[Data extract — start]

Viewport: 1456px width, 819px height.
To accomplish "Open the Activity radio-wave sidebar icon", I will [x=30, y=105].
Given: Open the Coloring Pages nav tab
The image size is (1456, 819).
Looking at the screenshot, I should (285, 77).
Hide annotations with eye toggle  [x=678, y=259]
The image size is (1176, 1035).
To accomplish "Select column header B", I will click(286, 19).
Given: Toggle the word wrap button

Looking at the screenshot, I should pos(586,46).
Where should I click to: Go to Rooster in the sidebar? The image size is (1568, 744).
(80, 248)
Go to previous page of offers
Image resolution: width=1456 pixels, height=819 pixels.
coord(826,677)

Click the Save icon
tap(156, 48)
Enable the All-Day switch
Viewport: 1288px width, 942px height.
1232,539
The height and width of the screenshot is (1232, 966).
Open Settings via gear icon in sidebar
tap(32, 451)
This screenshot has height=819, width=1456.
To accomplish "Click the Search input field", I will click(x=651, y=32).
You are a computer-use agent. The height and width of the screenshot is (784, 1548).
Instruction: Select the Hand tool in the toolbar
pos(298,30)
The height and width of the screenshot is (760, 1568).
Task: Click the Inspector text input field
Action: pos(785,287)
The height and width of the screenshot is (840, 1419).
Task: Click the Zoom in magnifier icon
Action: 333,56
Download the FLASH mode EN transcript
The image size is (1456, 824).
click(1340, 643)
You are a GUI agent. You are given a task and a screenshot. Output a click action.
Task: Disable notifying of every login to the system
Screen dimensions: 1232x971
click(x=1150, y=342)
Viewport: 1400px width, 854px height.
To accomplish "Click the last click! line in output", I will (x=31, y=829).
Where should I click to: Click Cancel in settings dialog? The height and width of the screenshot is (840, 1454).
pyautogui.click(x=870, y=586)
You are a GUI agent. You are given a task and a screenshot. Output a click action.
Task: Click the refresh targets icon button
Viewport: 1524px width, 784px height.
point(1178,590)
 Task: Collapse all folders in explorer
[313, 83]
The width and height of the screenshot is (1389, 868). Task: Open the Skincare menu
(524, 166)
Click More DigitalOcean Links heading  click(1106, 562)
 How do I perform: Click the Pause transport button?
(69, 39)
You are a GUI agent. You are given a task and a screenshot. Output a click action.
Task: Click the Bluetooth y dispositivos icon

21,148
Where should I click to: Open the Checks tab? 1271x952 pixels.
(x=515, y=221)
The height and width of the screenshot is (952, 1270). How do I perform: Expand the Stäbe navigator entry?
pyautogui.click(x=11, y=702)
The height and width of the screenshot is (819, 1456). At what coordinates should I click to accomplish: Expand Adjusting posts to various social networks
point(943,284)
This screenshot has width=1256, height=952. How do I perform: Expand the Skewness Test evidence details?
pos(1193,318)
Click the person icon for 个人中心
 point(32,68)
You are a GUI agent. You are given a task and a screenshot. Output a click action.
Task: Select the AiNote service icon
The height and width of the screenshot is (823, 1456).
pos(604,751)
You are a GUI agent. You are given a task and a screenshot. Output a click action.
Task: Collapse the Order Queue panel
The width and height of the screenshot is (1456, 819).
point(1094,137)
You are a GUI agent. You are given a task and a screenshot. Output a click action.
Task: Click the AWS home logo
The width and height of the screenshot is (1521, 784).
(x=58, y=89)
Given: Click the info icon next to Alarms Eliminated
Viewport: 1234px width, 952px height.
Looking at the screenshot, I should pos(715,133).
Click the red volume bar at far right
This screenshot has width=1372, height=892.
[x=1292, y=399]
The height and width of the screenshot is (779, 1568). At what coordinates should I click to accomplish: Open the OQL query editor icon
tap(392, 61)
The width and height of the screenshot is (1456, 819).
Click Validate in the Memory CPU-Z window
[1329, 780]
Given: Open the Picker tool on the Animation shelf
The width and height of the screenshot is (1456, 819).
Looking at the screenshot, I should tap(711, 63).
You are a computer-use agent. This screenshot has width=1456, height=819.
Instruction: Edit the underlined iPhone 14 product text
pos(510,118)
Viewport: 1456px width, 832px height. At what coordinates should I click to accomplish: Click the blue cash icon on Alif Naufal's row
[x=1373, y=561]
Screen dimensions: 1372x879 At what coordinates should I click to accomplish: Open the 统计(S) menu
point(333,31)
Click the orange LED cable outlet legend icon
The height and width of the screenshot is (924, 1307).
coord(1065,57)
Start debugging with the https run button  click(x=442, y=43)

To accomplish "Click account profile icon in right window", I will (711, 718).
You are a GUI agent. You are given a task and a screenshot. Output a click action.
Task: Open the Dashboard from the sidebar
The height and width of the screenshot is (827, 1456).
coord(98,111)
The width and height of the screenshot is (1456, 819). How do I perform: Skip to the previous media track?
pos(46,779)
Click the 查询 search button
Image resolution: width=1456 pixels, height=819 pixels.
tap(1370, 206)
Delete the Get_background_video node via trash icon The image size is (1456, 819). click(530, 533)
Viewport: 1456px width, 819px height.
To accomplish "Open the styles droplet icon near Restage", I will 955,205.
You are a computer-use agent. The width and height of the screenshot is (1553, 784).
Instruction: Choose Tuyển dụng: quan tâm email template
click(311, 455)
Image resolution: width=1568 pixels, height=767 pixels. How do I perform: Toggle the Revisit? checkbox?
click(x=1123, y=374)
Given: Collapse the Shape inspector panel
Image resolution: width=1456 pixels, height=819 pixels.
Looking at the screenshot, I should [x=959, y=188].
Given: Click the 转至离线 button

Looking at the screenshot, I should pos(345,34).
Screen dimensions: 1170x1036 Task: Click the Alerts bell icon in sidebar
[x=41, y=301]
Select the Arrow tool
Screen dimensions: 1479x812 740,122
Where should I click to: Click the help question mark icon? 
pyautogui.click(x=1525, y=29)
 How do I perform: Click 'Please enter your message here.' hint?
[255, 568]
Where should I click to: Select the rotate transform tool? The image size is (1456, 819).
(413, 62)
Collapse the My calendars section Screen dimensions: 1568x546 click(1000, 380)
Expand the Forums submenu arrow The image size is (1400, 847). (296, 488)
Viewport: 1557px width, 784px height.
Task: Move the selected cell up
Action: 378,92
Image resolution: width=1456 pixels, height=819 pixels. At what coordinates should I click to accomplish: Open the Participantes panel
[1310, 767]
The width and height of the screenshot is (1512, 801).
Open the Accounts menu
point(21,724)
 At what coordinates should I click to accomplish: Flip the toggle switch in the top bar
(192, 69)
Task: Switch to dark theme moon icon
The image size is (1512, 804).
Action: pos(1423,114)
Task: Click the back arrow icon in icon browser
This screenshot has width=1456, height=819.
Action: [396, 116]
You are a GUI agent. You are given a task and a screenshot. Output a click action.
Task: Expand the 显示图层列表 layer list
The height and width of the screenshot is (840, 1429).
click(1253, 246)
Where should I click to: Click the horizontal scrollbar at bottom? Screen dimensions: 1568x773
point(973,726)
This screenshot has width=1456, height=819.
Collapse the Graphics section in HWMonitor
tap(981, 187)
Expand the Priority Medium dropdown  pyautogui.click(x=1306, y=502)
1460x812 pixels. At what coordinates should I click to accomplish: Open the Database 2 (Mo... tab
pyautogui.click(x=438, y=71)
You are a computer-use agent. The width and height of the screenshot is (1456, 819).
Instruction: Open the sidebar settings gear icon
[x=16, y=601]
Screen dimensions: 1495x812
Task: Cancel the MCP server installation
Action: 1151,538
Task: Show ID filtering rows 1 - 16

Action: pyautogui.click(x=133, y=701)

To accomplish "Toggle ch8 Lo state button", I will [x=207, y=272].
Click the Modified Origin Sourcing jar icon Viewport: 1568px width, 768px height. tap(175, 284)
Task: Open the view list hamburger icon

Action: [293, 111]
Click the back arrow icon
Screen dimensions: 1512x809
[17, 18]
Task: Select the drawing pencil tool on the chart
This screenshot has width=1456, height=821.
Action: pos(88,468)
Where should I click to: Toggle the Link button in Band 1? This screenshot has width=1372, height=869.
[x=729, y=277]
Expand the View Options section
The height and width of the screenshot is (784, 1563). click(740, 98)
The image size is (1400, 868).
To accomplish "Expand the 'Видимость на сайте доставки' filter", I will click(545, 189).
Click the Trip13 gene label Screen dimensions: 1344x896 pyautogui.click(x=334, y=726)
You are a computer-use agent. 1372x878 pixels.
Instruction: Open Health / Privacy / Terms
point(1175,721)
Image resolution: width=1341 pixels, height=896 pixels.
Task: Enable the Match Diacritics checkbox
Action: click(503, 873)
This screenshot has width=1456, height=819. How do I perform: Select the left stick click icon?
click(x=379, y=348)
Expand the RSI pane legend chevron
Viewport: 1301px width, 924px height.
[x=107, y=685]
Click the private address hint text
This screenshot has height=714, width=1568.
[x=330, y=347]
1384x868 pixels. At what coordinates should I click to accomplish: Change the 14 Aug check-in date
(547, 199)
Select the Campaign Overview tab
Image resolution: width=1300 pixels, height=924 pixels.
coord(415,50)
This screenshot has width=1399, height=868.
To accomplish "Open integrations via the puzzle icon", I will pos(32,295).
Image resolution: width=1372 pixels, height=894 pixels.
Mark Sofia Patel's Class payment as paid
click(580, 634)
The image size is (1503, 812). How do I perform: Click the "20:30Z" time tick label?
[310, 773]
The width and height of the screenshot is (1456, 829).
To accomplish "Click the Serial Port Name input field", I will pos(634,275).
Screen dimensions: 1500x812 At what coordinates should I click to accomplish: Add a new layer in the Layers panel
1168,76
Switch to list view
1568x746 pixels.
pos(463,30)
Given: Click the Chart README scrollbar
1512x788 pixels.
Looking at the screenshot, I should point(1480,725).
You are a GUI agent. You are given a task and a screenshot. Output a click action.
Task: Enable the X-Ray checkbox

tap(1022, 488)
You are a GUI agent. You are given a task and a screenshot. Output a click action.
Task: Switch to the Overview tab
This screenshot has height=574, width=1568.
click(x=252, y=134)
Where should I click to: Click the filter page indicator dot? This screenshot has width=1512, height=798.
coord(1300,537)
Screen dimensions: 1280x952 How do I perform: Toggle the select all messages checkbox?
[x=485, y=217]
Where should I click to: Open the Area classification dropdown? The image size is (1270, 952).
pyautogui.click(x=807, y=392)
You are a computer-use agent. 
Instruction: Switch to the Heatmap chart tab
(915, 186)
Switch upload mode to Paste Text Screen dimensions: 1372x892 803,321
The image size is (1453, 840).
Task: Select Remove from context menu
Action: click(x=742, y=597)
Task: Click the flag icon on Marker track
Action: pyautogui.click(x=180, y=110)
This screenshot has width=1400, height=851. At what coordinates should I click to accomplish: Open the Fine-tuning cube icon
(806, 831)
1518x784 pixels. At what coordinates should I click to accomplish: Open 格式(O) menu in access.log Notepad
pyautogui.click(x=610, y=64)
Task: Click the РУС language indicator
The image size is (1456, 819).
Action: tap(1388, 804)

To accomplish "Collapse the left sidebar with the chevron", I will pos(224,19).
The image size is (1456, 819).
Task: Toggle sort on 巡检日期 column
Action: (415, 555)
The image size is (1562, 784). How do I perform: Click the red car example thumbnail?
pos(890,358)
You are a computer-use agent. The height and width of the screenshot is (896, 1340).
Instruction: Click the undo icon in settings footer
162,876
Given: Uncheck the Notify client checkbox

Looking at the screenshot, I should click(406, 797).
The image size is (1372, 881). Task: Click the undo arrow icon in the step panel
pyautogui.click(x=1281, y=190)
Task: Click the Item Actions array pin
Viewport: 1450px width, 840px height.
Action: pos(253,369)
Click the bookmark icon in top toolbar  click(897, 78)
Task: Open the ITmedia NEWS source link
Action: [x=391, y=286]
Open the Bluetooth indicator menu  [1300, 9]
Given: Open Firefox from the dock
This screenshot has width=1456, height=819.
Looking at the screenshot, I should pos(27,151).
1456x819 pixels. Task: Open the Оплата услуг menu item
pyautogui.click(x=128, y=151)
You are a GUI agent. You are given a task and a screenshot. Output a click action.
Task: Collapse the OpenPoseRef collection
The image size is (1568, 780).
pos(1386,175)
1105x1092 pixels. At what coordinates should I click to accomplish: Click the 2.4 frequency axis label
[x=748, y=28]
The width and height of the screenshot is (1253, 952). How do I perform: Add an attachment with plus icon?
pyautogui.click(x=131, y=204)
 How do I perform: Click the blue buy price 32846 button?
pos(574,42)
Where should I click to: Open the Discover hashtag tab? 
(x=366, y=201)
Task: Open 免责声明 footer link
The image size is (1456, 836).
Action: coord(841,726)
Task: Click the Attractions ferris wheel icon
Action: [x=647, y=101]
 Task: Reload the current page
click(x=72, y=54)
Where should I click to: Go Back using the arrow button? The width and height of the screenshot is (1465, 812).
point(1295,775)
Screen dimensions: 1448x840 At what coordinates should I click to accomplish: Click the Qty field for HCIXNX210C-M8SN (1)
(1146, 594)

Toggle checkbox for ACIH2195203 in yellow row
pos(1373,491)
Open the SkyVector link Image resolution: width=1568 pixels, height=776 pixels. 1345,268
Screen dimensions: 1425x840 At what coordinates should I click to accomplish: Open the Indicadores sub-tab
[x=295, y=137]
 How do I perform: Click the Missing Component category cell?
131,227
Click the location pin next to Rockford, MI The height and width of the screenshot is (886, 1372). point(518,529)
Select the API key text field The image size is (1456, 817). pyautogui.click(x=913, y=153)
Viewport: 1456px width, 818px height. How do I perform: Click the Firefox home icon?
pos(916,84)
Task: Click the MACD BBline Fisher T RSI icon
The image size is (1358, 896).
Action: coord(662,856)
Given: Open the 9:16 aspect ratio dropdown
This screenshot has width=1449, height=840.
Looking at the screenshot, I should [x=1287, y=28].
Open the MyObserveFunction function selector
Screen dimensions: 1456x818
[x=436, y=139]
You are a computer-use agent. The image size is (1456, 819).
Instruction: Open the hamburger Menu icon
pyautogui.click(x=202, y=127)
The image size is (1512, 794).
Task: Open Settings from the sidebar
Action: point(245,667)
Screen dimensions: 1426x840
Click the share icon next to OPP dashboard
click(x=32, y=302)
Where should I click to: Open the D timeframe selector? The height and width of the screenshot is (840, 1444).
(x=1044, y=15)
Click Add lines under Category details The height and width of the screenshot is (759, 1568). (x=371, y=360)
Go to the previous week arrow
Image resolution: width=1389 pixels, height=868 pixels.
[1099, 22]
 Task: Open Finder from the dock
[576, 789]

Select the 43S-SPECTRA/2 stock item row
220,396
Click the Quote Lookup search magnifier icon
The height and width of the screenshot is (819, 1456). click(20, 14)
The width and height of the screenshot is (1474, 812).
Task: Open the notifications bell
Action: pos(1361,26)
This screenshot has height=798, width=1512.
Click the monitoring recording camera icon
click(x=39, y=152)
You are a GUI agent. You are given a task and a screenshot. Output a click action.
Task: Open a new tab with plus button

[Data extract — finish]

_Task to carry out_:
Looking at the entries above, copy out every line in which "Overview" occurs.

_Your response_:
Select the Campaign Overview tab
Task: Switch to the Overview tab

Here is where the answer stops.